Born as Reginald Leigh Dugmore on 20 November 1891 in Richmond, Surrey, England, he came from a theatrical family; his father was actor and opera singer W.H. Denny. In 1899, Master Reginald Denny began his stage career in A Royal Family and starred in several London productions from age seven to twelve. At sixteen, he ran away from a boarding school and trained as a pugilist with Sir Harry Preston at the National Sporting Club; he also appeared in several British stage productions touring the music halls of England of The Merry Widow. In 1911, he went to the United States to appear in Henry B. Harris's stage production of The Quaker Girl, then joined the Bandmann Opera Company as a baritone touring India and the Far East India where he performed for Krishna Raja Wadiyar IV.

Although he worked in "flickers" during 1911 and 1912, Reginald officially began his film career in 1915 with the World Film Company and made films both in the United States and Britain until the 1960s. Among the numerous stage productions in which he starred, Reginald appeared in John Barrymore's 1920 Broadway production of Richard III; the two actors became friends and starred in several films together including Sherlock Holmes (1922), Hamlet (1933), Romeo and Juliet (1936), and Paramount's Bulldog Drummond series (1937-1938).

Denny was a well-known actor in silent films, and with the advent of talkies he became a character actor. He played the lead role in a number of his earlier films, generally as a comedic Englishman in such works as Private Lives (1931) and later had reasonably steady work as a supporting actor in dozens of films, including The Little Minister (1934) with Katharine Hepburn, Anna Karenina (1935) with Greta Garbo, Alfred Hitchcock's Rebecca (1940) and the Frank Sinatra crime caper film Assault on a Queen (1966). He made frequent appearances in television during the 1950s and 1960s. His last role was in Batman (1966) as Commodore Schmidlapp.
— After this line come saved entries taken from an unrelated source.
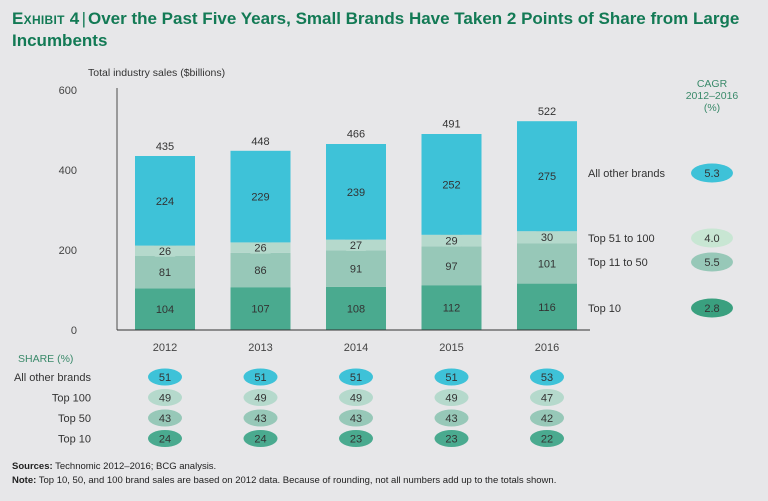  Describe the element at coordinates (627, 174) in the screenshot. I see `legend-label: All other brands` at that location.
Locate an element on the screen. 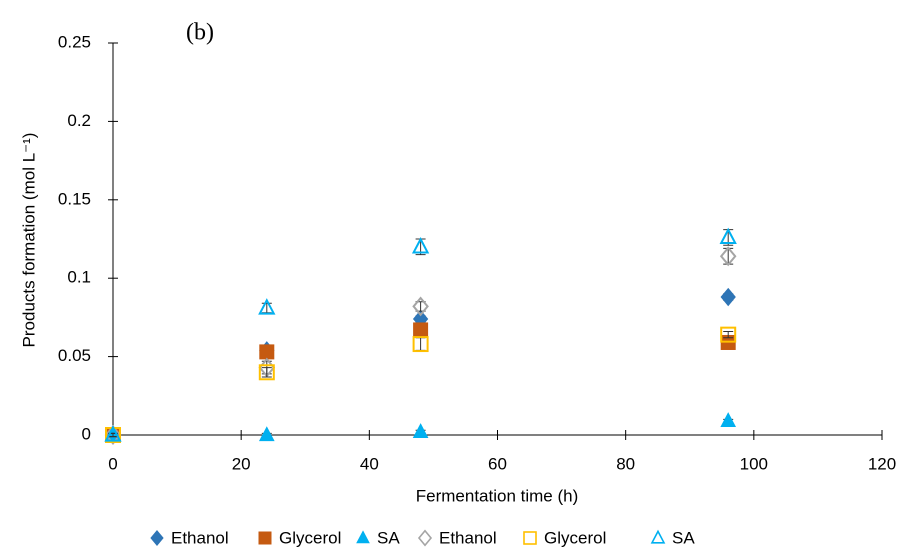  x-axis-label: Fermentation time (h) is located at coordinates (498, 496).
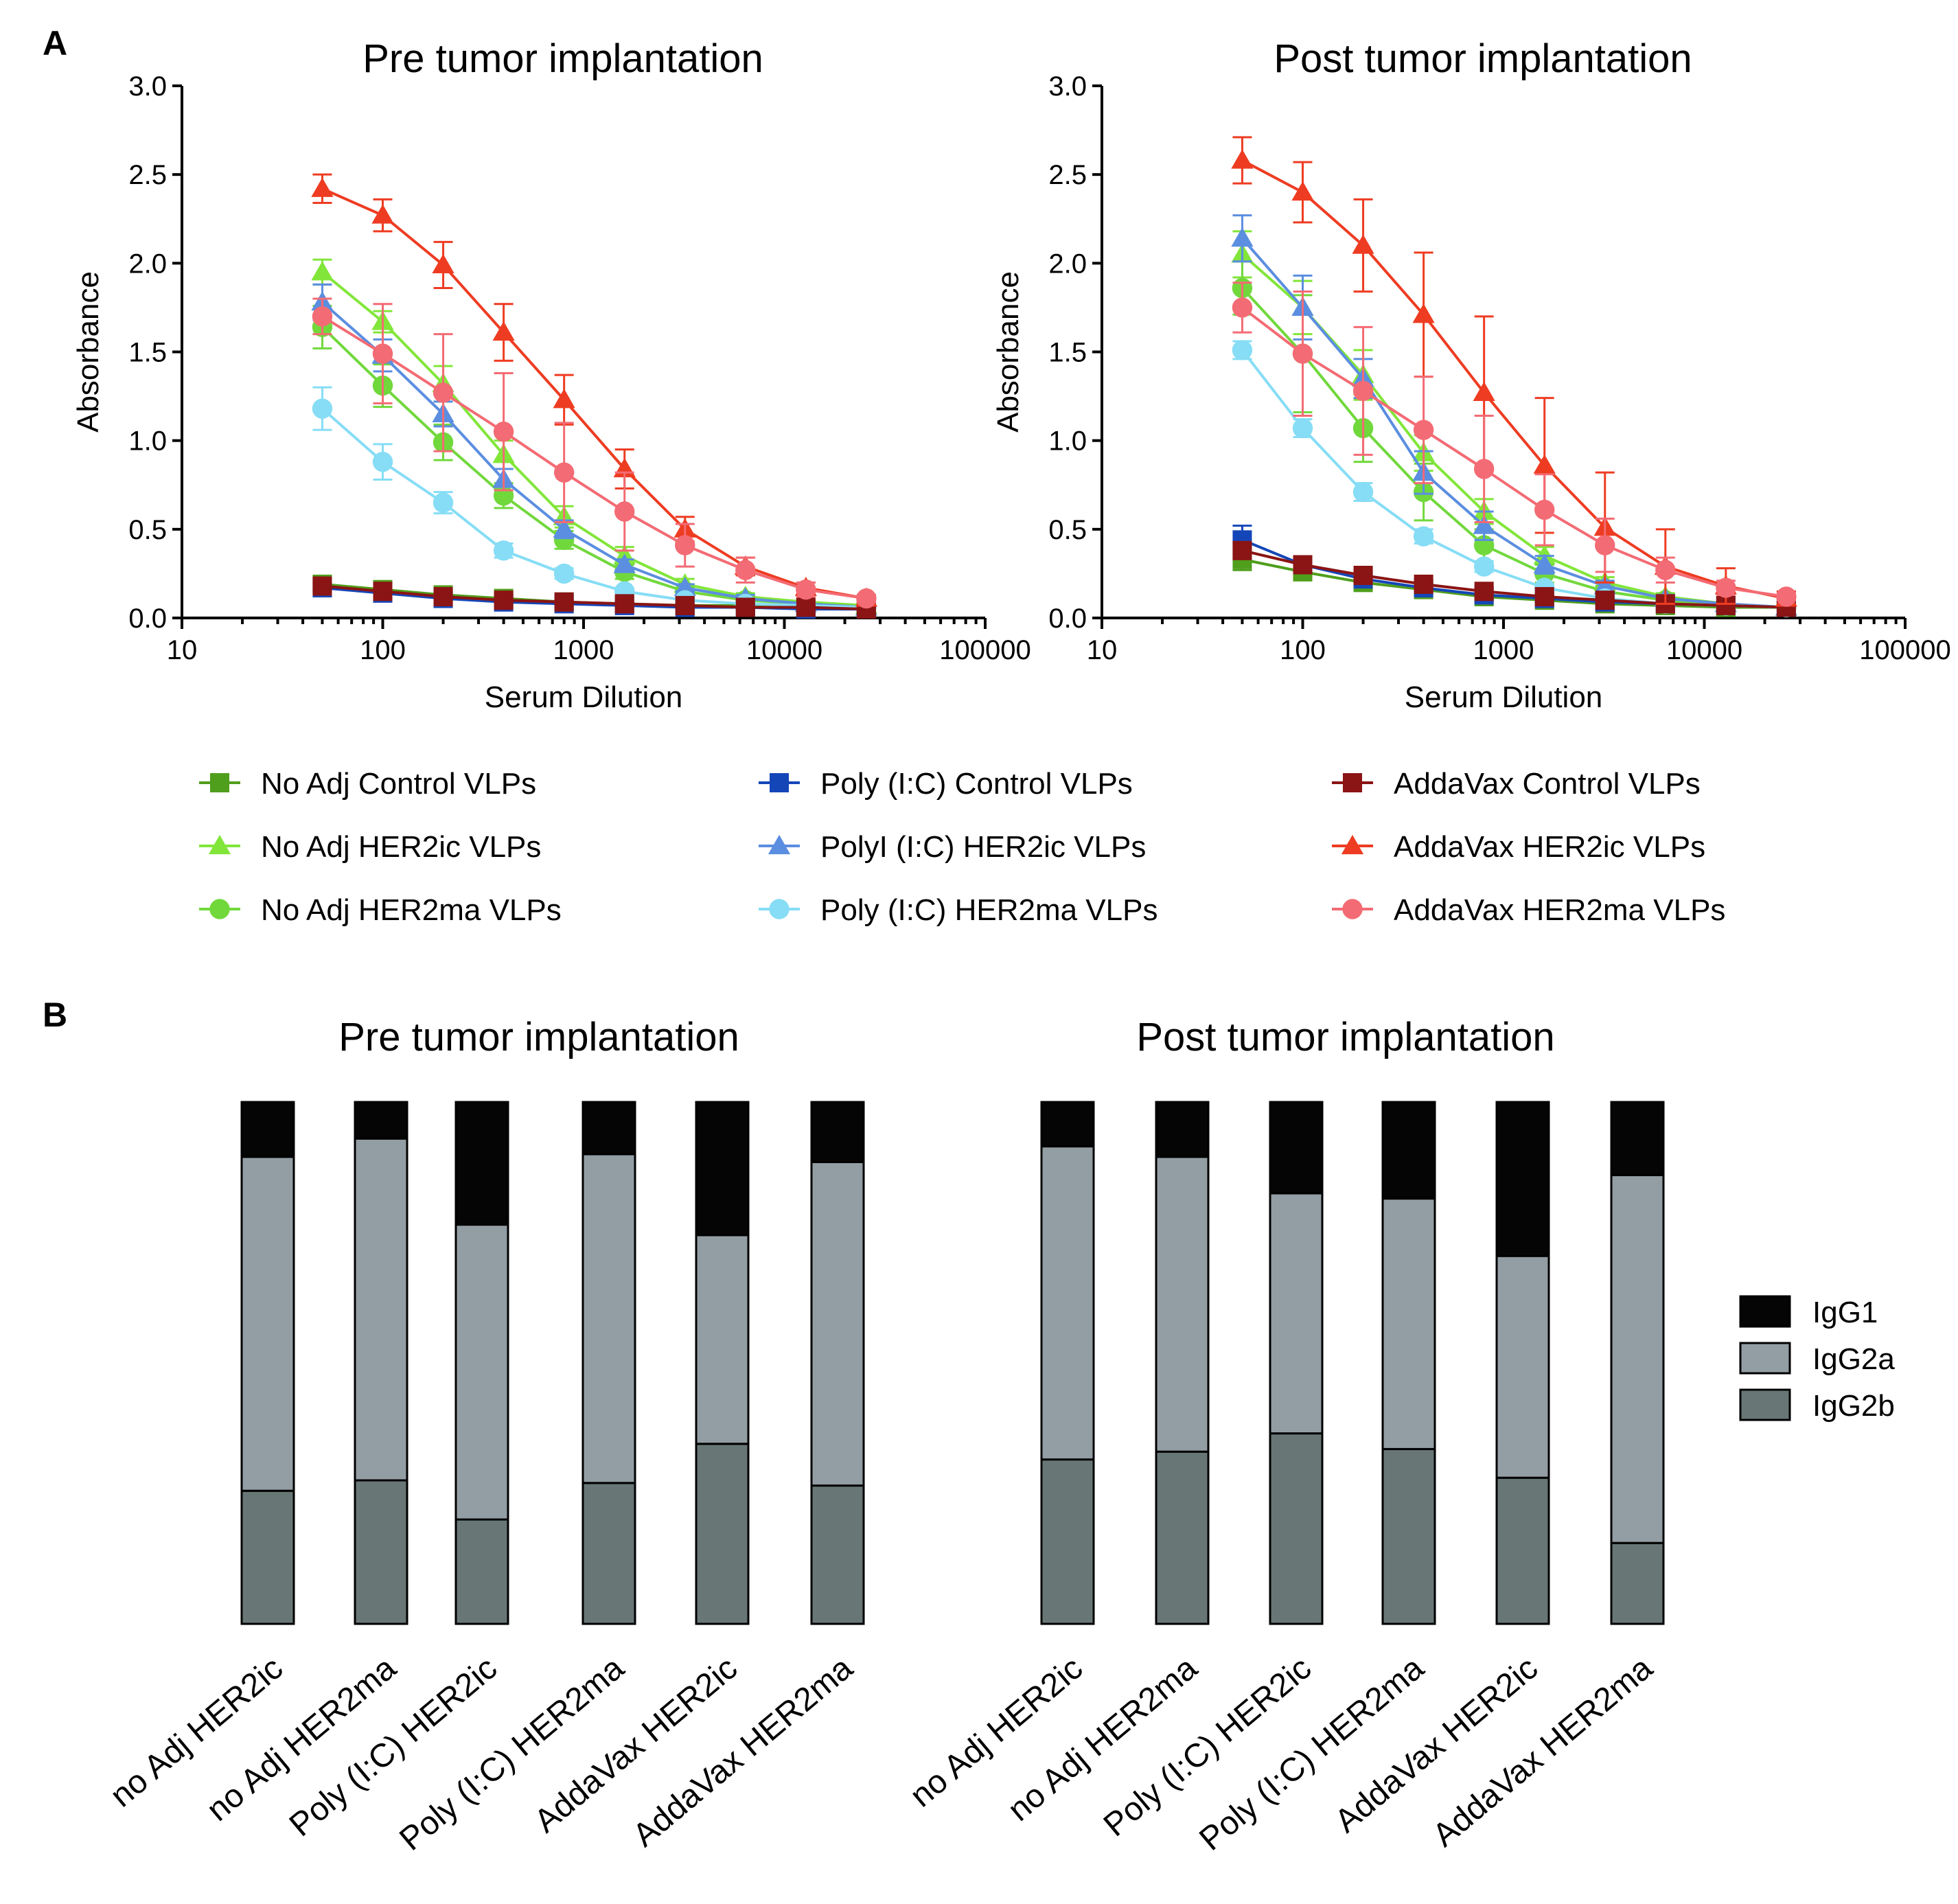  I want to click on legend-item-noadj_ma: No Adj HER2ma VLPs, so click(380, 910).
In 2020, Kino Lorber released 4K restorations on DVD and Blu-ray of three of Denny's silent comedies: The Reckless Age, Skinner’s Dress Suit, and What Happened to Jones? in The Reginald Denny Collection.

Denny served as an observer/gunner in the First World War in the new wartime Royal Air Force.
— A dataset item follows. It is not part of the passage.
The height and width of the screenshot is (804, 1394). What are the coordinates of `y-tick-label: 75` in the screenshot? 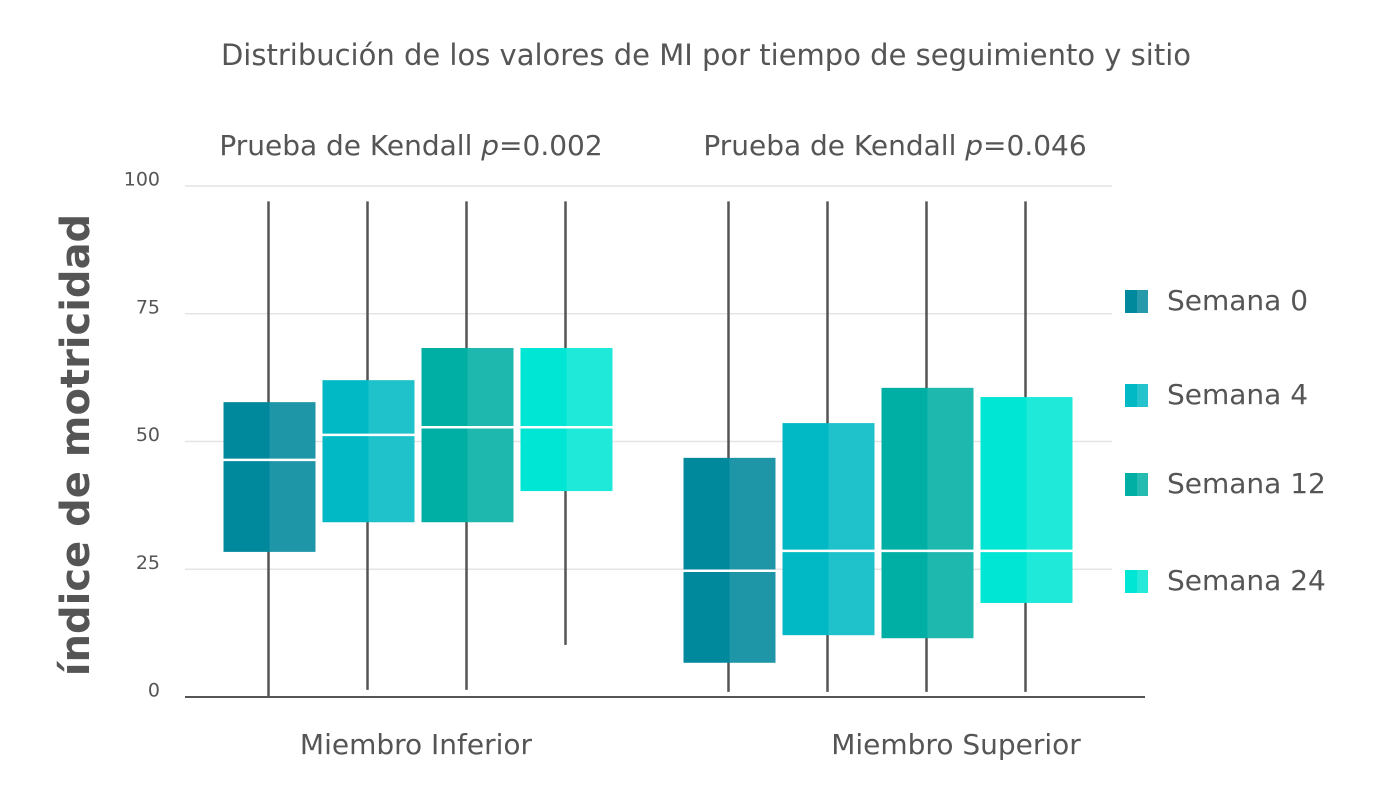 It's located at (148, 307).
In the 1920s he performed as a stunt pilot with the 13 Black Cats and loaned his WWI Sopwith Snipe biplane to Howard Hughes for use in Hell's Angels (1927). In the early 1930s, Denny became interested in free-flight model airplanes. In 1934, he and oil tycoon Max Whittier's son, Paul Whittier, formed Reginald Denny Industries and opened a model plane shop, which became a chain known as the Reginald Denny Hobby Shop, now California Hobby Distributors.

He designed his "Dennyplane" with its signature model engine "Dennymite," developed by engineer Walter Righter, in addition to the "Denny Jr." which child actors would enter in model plane competitions at Mines Field, which later became Los Angeles International Airport. In 1935, Denny began developing his remote controlled "radioplane" for military use. In 1939, he and his partners won the first military United States Army Air Corps contract for their radio-controlled target drone, the Radioplane OQ-2. In July 1940, they formed the Radioplane Company and manufactured nearly fifteen thousand drones for the US Army during the Second World War. The company was purchased by Northrop in 1952.

Denny had a great deal in common with Robert Loraine, an older actor / Airman. They had been in a West End production together in 1902 in London,[5] they were both veterans of the RFC (and its successor, the Royal Air Force) and were both still flying and making films in Hollywood in the 1930s. It is possible that Denny's interest in radio controlled aircraft was influenced by his old RFC colleagues and the British unmanned aircraft developments.

Denny married actress Irene Hilda Haismann on 28 January 1913 in Calcutta, both were with the Bandmann Opera Company. They had one daughter but were divorced in 1928. Denny married actress Isabelle "Betsy Lee" Stiefel in 1928 and they had three children.

Denny died on 16 June 1967 at the age of 75, after suffering a stroke whilst visiting his sister in his home town of Richmond in England. His body was buried at Forest Lawn-Hollywood Hills Cemetery in Los Angeles, California. His wife Isabelle survived him until 1996, living to age 89.